The Decentralized Web Explained (in Words You Can Understand), by Corin Faife (Nov. 27)
What will Web 3.0 offer us that Web 2.0 does not? Faife’s jargon-less explainer starts at square one explaining the promises, and challenges, of decentralization.
Blockchain’s Biggest Investor Conference Was Boring But Not Panicky, by David Z. Morris (Nov. 28)
“If there was one takeaway from Tuesday’s Consensus: Invest conference, it was chairs, most of them empty.” Morris reports on what a major investor conference looks like in the middle of a bear market.
John McAfee Is 73, Very Stoned, and Running for President, by Mark Yarm (Sept. 26)
John McAfee is a character. That much we knew before we got him on the phone, but this interview really does not disappoint. In it, McAfee expounds upon his presidential bid, his love for drugs, and a recent purported assassination attempt.
Kraken CEO Says SF Is Overrun with “Crack Zombies” Who Are “Effectively Wild Animals,” by Julia Herbst (Nov. 1)
Many tech leaders in San Francisco have weighed in on the city’s homelessness epidemic—especially in the run up to the midterm elections (and the vote on Prop C) this fall. Few have used language like “crack zombies” and “wild animals” to describe other human beings during an on-the-record interview.

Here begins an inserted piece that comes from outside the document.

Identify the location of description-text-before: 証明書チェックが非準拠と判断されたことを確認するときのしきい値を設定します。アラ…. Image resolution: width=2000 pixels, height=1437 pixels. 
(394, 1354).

Why Dilbert Creator Scott Adams is “Left of Bernie”—But Beloved by Trump Supporters, by Rob Dozier (Nov. 21)
“Adams has emerged as something of a celebrity in conservative internet circles,” notes writer Rob Dozier. His far-ranging conversation with Dilbert’s creator covers everything from politics to blockchain to hypnosis.
Bitcoin Bodice Rippers Are Romance’s Most Sizzling New Subgenre, by Alison Fensterstock (Sept. 5)
“Have women grown weary of the idea of sex with men who made their fortunes as soulless corporate bankers, philandering rock stars, or effete starchitects?” Alison Fensterstock asks. (Short answer: bitcoin billionaires—especially those with sexy charitable streaks—are as good as any other billionaire.)
Why Blockchain? Three Kinds of Fuck You Money, by Logan Hill (July 23)
HBO’s Silicon Valley offers three compelling answers to everyone’s most burning question: Why blockchain?
A Week on the Road with Blockchain Pop Star Imogen Heap, by Mark Yarm (Nov. 27)
Sometimes our job involves interviewing CEOs and attending packed conferences. Other times it requires calling a musician seven days in a row to hear about her adventures on tour.
What the Hell Is This Futuristic Desert Tween Talking About?, by Julia Herbst (Oct. 26)
Abandoned desert children in Mad Max-influenced attire can really teach us a lot about emergent technologies.